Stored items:
__________________________________________________

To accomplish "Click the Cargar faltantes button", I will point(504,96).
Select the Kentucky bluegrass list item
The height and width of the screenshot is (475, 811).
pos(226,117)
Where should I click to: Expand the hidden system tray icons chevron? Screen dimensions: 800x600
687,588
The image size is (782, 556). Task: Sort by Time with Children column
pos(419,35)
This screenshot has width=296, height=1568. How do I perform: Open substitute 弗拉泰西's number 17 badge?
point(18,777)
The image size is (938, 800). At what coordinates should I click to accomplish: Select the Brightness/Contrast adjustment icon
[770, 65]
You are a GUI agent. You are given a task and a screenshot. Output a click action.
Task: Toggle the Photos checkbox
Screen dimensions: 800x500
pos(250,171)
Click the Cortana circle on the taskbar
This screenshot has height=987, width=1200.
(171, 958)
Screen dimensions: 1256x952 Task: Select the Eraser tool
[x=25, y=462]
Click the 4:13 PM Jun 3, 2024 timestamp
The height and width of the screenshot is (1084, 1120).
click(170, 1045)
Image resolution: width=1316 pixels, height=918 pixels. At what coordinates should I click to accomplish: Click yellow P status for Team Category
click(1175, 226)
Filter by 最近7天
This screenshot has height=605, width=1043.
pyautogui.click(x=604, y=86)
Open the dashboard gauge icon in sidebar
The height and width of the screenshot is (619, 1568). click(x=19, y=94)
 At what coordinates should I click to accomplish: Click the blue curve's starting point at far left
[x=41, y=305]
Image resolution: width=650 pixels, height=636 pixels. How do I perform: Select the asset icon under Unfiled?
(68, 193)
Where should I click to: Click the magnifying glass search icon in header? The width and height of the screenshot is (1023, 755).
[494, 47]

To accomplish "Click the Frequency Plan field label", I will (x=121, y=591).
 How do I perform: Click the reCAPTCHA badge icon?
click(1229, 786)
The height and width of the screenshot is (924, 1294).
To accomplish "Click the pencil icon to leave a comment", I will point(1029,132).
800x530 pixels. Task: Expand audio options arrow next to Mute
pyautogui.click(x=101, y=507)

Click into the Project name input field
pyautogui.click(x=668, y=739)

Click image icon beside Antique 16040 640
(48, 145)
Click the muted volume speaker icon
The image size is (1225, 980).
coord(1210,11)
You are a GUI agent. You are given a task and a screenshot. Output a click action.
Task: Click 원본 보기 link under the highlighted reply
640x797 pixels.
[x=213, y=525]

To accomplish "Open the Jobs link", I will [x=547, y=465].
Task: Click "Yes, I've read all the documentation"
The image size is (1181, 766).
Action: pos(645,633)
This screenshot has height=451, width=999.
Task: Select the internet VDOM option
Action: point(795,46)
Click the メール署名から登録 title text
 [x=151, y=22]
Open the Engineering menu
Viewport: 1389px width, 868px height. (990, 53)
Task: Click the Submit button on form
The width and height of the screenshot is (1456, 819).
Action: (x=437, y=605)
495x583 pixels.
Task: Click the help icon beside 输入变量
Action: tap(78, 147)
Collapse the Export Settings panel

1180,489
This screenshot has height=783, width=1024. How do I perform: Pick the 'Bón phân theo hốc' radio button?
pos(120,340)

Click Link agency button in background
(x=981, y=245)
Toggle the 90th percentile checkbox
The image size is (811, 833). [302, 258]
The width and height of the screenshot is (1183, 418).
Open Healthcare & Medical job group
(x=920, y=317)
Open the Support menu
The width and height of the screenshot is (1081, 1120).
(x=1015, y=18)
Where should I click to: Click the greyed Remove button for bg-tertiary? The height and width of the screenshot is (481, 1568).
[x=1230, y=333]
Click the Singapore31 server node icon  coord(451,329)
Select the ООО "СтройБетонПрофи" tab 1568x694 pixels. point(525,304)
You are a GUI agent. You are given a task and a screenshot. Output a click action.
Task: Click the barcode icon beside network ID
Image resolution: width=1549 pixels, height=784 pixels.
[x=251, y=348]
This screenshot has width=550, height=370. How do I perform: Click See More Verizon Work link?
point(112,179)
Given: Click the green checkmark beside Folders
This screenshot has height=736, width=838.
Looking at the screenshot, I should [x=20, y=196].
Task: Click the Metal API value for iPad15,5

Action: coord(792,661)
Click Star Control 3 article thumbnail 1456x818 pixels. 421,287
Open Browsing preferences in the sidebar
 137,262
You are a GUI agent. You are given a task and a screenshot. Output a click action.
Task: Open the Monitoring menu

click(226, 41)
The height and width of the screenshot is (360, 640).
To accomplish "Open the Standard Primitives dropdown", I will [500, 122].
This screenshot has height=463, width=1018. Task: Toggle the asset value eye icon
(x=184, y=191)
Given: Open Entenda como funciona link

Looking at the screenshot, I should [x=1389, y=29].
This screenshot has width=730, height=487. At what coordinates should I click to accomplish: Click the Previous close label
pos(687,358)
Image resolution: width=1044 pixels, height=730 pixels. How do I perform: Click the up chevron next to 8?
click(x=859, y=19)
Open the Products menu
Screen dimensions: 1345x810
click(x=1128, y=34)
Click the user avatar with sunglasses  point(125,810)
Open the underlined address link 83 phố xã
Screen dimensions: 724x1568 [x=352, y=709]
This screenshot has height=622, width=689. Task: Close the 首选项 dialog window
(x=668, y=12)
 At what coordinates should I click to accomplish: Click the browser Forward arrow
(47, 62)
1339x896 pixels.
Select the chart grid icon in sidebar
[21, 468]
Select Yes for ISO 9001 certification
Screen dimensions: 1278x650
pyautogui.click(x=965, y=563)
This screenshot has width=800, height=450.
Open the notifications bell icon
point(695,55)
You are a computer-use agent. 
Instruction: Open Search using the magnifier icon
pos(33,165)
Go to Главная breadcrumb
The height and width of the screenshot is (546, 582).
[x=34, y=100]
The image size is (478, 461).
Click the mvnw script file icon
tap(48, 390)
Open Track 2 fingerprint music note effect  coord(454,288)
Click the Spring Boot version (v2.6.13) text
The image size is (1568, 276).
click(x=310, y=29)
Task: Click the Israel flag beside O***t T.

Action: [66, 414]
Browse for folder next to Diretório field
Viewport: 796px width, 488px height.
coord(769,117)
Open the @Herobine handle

__________________________________________________

• _WHAT YOU NEED TO DO_: Report every line in the data that holds "will", copying each one.

• _REPLY TO THE EXERCISE_:
To accomplish "Click the Cargar faltantes button", I will point(504,96).
To accomplish "Click the Frequency Plan field label", I will (x=121, y=591).
To accomplish "Click the pencil icon to leave a comment", I will point(1029,132).
To accomplish "Open the Jobs link", I will [x=547, y=465].
To accomplish "Open the Standard Primitives dropdown", I will [500, 122].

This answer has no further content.